Am 10. Juli 2023 hat die EU-Kommission ihre Angemessenheitsentscheidung für das EU-US Data Privacy Framework verkündet.

Hintergrund:

Nachdem der EuGH im Urteil vom 16.7.2020, C-311/18 (CR 2020, 529) die auf dem sog. EU-US Privacy Shield beruhende Angemessenheitsentscheidung („AE“) vom 12.7.2016 für unzureichend und unwirksam erklärt hatte, hatte die EU Kommission Gespräche mit den US-Behörden geführt, um eine neue AE zu ermöglichen. Daraufhin wurde von US-Präsident Biden am 7.10.2022 die Executive Order („EO“) 14086 erlassen, in der die USA der EU weitreichende Zugeständnisse im Hinblick auf die vom EuGH in seinem Urteil geäußerten Kritikpunkte machen.

Effekt:

Der auf der EO beruhende sog. EU-US Data Privacy Framework ist als Nachfolger des EU-US Privacy Shield zu verstehen. Amerikanische Unternehmen können sich erneut verpflichten, die in der EO bzw. die in dem Framework festgelegten Grundsätze und Prinzipien bei ihrer Geschäftstätigkeit zu beachten bzw. umzusetzen. Wie schon unter dem Privacy Shield muss das Department of Commerce („DoC“) entsprechende Unternehmen zertifizieren. Sobald die Zertifizierung abgeschlossen ist und das jeweilige Unternehmen auf der vom DoC herausgegebenen Liste im Internet aufgeführt wird, ist ein Datenaustausch mit diesem Unternehmen, bei dem personenbezogene Daten von EU-Bürgern iSv Art. 4 DSGVO betroffen sind, wieder ohne weitere Bedingungen zulässig.

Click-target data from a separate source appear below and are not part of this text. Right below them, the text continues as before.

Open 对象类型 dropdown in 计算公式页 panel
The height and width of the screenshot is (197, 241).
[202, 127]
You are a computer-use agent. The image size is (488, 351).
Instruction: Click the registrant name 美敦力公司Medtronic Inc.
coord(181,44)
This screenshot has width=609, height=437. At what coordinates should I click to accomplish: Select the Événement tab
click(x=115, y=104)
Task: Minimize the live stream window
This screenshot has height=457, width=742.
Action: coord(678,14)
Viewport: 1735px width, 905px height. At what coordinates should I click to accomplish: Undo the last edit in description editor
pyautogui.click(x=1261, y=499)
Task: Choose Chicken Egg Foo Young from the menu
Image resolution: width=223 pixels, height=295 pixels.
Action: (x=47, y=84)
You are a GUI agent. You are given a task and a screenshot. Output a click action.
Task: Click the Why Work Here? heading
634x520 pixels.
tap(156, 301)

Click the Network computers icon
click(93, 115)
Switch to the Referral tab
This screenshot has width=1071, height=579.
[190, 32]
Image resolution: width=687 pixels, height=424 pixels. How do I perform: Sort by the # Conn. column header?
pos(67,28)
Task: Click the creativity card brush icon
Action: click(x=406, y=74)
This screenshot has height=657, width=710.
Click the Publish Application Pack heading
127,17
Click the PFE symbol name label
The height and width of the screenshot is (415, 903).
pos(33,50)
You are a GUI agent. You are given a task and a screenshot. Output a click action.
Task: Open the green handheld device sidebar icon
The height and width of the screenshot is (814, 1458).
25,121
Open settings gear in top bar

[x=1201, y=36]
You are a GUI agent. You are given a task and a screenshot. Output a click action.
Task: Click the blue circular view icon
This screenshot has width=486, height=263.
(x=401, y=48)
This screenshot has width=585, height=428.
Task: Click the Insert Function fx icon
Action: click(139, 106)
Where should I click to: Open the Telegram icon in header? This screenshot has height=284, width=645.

Mit anderen Worten: Ein Datenaustausch mit derart zertifizierten Unternehmen ist dann nicht mehr an die Verwendung der Standardvertragsklauseln nach Art. 46 DSGVO oder der Binding Corporate Rules nach Art. 47 DSGVO gebunden.

Vorteil für Standardvertragsklauseln:

Für diejenigen Unternehmen aus der EU, die dennoch weiterhin die Standardvertragsklauseln verwenden wollen, wird deren Nutzung deutlich vereinfacht, weil die AE bei der Durchführung des sog. Transfer Impact Assessments (TIA) nach Klausel 14 der Standardvertragsklauseln zu berücksichtigen ist mit der Folge, dass ein Datenaustausch dann mit amerikanischen Unternehmen – und zwar nach meiner Auffassung zumindest mit Unternehmen, die zertifiziert sind – grundsätzlich zulässig ist, weil mit der AE festgestellt ist, das das Datenschutzniveau in den USA ein dem in der EU vergleichbares d.h. ein angemessenes Schutzniveau iSv Art. 45 Abs. 1 DSGVO aufweist.

Details der AE v. 10. Juli 2023:

Die AE stellt auf 64 Seiten im Detail die Änderungen im amerikanischen Datenschutzrecht aufgrund der neuen EO und weiterer damit in Zusammenhang stehender Dokumente dar, die im Anschluss an die EO von amerikanischen Behörden herausgegeben wurden.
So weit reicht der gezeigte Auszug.